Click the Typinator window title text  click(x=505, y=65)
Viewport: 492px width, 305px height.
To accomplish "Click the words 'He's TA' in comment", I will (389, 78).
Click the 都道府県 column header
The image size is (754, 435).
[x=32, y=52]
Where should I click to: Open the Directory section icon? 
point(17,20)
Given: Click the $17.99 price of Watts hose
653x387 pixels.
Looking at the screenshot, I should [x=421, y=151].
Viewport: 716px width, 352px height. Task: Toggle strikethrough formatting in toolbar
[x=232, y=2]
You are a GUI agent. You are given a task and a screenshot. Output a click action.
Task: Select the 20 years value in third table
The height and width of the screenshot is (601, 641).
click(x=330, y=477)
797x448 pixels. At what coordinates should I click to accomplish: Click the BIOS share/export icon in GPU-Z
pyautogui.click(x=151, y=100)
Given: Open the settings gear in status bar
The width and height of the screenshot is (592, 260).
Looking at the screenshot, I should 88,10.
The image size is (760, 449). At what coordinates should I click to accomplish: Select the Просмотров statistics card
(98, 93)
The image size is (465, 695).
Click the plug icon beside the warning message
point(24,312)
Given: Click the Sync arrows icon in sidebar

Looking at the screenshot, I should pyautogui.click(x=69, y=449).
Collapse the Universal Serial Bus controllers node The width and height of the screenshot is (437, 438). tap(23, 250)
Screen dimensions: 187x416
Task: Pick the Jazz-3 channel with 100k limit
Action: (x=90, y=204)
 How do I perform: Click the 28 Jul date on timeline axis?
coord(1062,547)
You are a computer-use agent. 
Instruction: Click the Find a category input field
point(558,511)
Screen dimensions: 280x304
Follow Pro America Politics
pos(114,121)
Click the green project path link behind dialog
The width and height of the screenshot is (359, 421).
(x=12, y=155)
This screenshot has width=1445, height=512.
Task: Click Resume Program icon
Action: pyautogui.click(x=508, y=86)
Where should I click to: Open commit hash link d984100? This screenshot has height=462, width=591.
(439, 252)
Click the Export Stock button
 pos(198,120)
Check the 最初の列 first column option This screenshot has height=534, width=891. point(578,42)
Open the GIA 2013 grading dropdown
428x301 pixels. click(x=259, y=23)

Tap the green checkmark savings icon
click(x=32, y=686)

::::

The problem: Go through the listing above and return every line where the word "agent" occurs.

Answer box:
You are a GUI agent. You are given a task and a screenshot. Output a click action.
You are a computer-use agent. 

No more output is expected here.